Yo estuve a remojo durante unas cuatro horas en el balneario Gellért y, mientras disfrutaba del agua, me maravillaba con su decoración art decó. Se respira cierto aire decadente, pero el peso del tiempo es sin duda una razón de peso para ir a balnearios así.

Me gusta el término no lugar que el francés Marc Augé acuño hace unos años sobre esos espacios intercambiables donde el ser humano permanece anónimo. Él los asociaba también al consumo.

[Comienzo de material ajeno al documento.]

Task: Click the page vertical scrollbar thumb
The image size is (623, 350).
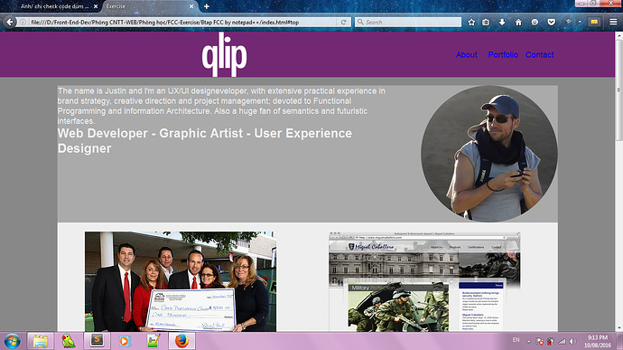Action: click(618, 90)
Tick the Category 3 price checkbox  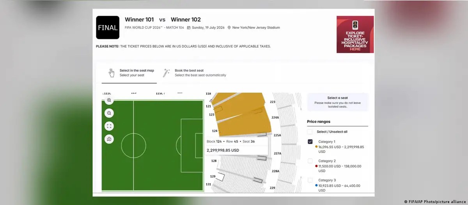[x=310, y=180]
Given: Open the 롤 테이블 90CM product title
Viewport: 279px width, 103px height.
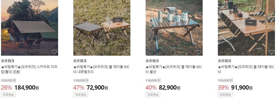Looking at the screenshot, I should 246,69.
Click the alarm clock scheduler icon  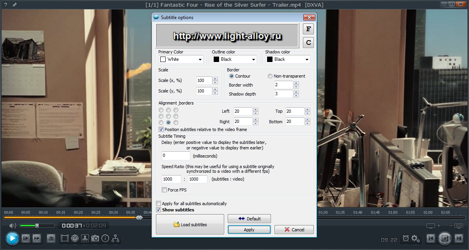pyautogui.click(x=405, y=238)
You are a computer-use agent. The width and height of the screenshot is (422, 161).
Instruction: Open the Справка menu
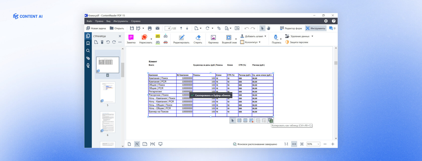click(x=136, y=21)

Hablaba de los aeropuertos, centros comerciales, áreas de descanso… A mí también me gusta asociarlos a la no existencia, ni necesidad de ella, y pienso que un puente, una creación construida para la unión de dos lugares separados, puede ser un ejemplo muy bueno de no lugar.

Reconozco que a mí ciertos no lugares me gustan.

Los puentes me encantan y suelen formar parte de los motivos por los que viajo a un lugar. En esta ocasión, tratándose de un viaje a las dos capitales del imperio austro-húngaro, no podía sino interesarme por los puentes que salvan el Danubio, un río legendario en el que me bañé cuando viajé por Croacia. En este post dejé constancia de ello.

También me parecía una razón para la reflexión el hecho de que estas dos grandes ciudades europeas, Viena y Budapest estén unidas por un río que separa a la capital húngara en Buda y Pest.